→ **TEKST STRONY**:
......

Reklama

Dla prawie tysiąca dzieci zabrakło miejsc w przedszkolach

Dziś, 17 kwietnia, białostockie przedszkola wywiesiły listy przyjętych dzieci. Okazało się, że dla wielu – dokładnie dla 999 tego miejsca zabrakło.

Jak mówi wiceprezydent Białegostoku – Tadeusz Arłukowicz – przede wszystkim trzeba znaleźć rozwiązanie dla 400 dzieci. Pozostałe dzieci nieprzyjęte albo nie mają trzech lat, albo przynajmniej jeden z ich rodziców nie pracuje.

Wśród pomysłów na dodatkowe miejsca są nowe oddziały – zarówno w przedszkolach, jak i w szkołach, jak też zachęcanie rodziców 6-latków do posłania dzieci do szkoły.

......

→ **WYODRĘBNIONE DANE**:
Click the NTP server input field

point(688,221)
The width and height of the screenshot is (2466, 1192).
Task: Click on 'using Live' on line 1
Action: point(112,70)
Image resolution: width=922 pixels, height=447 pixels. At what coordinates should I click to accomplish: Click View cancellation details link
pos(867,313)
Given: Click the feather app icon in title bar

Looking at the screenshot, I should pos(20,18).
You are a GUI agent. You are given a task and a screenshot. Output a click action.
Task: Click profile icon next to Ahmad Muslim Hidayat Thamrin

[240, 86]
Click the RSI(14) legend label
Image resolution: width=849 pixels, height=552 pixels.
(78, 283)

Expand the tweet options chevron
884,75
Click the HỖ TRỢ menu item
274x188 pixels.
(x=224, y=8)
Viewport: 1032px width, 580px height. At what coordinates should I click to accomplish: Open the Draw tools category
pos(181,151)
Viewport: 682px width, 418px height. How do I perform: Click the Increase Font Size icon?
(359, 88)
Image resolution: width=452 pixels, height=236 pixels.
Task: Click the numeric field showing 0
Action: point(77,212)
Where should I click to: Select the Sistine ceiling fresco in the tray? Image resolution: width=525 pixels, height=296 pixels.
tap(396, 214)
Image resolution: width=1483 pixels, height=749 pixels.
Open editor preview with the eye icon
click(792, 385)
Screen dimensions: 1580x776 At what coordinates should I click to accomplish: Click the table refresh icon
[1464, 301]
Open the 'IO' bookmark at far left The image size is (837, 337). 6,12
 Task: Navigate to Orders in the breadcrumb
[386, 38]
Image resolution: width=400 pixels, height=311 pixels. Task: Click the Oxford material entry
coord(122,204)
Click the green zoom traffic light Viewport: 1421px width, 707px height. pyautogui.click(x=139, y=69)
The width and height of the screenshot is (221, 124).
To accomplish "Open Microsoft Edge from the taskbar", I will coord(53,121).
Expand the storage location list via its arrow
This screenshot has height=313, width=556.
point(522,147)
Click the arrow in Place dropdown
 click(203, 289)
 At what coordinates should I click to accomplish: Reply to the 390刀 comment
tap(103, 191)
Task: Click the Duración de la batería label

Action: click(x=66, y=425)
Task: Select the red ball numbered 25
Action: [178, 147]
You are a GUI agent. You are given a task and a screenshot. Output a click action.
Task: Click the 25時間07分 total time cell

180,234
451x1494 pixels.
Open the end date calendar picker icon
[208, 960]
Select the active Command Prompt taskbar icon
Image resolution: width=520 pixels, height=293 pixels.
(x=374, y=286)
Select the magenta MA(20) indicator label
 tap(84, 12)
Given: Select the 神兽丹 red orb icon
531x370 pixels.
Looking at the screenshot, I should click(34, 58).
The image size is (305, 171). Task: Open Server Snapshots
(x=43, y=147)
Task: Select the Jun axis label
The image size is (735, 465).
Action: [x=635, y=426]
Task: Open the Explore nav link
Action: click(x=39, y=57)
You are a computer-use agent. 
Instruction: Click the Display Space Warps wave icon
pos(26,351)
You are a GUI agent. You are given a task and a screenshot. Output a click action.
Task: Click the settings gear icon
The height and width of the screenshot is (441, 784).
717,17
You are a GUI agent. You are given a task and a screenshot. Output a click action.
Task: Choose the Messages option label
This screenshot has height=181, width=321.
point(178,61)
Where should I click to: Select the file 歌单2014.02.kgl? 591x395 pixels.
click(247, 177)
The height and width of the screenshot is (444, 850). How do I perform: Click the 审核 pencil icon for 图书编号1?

......

→ **ZADANIE 1**: Przepisz fragment tekstu strony od słów „Dla prawie tysiąca” aż do słów „rodziców nie pracuje.” włącznie, zamieniając w nim „wiceprezydent” na „zastępca prezydenta”.
→ **ZADANIE 2**: Wyjaśnij na podstawie tekstu strony, dlaczego spośród 999 nieprzyjętych dzieci rozwiązanie trzeba znaleźć przede wszystkim dla 400.

→ **ODPOWIEDŹ 1**:
Dla prawie tysiąca dzieci zabrakło miejsc w przedszkolach

Dziś, 17 kwietnia, białostockie przedszkola wywiesiły listy przyjętych dzieci. Okazało się, że dla wielu – dokładnie dla 999 tego miejsca zabrakło.

Jak mówi zastępca prezydenta Białegostoku – Tadeusz Arłukowicz – przede wszystkim trzeba znaleźć rozwiązanie dla 400 dzieci. Pozostałe dzieci nieprzyjęte albo nie mają trzech lat, albo przynajmniej jeden z ich rodziców nie pracuje.

→ **ODPOWIEDŹ 2**: Pozostałe nieprzyjęte dzieci albo nie mają jeszcze trzech lat, albo przynajmniej jeden z ich rodziców nie pracuje. Tak tłumaczy to wiceprezydent Białegostoku Tadeusz Arłukowicz.